The graceful scale-down sequence becomes:

1. `ExporterSet` controller sets `enabled: false` on the target exporter.
2. Controller waits to confirm no lease was assigned (watches for
   `status.leaseRef` to remain empty).
3. Controller deletes the Pod and Exporter CR.

### Hardware Considerations

This proposal is specifically designed to reduce reliance on physical hardware
for scalable testing. However:

- Virtual targets must faithfully emulate the interfaces exposed by physical
  hardware (serial, network, storage, power) through the existing driver model.
- Container-backed provisioners require `/dev/kvm` or equivalent; scheduling is
  expressed on `VirtualTargetClass.scheduling`.
- Timing-sensitive tests (USB/IP latency, boot ROM timeouts) may behave
  differently on virtual targets — the system should expose labels indicating
  whether a target is physical or virtual so users can filter when fidelity
  matters.

### External and Off-Cluster Provisioning

Provisioners are **not** limited to in-cluster Pods.
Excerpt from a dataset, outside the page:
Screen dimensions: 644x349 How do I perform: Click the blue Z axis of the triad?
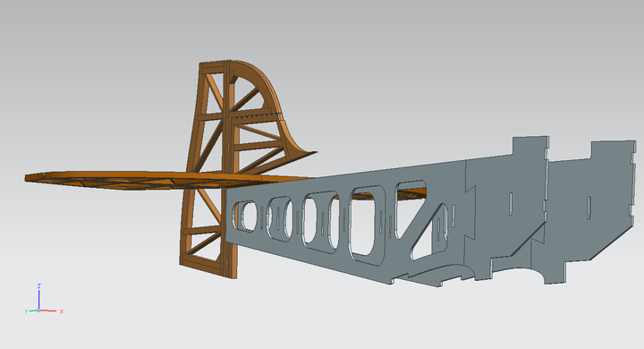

The same
`VirtualTargetClass` + `ExporterSet` model applies whether the virtual target
runs as a Kubernetes Pod, on a cloud virtual-device API, or on **bare-metal lab
hosts** outside the cluster. `VirtualTargetClass.provisioner` selects the
backend implementation; `credentialsSecretRef` and nested `parameters` carry
everything the provisioner needs to reach remote infrastructure (API tokens,
SSH keys, host lists, board profiles).

**Design intent:** Scale a **logical pool** of exporters through familiar
`ExporterSet` semantics while placing workloads where fidelity or hardware
requires it — e.g. a high-fidelity automotive emulator that needs bare-metal
KVM, GPU passthrough, or vendor-specific tooling unavailable in the cluster.

**What stays the same:**

- Users lease with labels (`jmp lease -l board=sa8295,fidelity=high`) — no
  awareness of placement.
- Each pool member registers as a standard `Exporter` CR with
  `jumpstarter-controller`.
- Lessees flash and boot images via existing drivers after lease (see DD-7).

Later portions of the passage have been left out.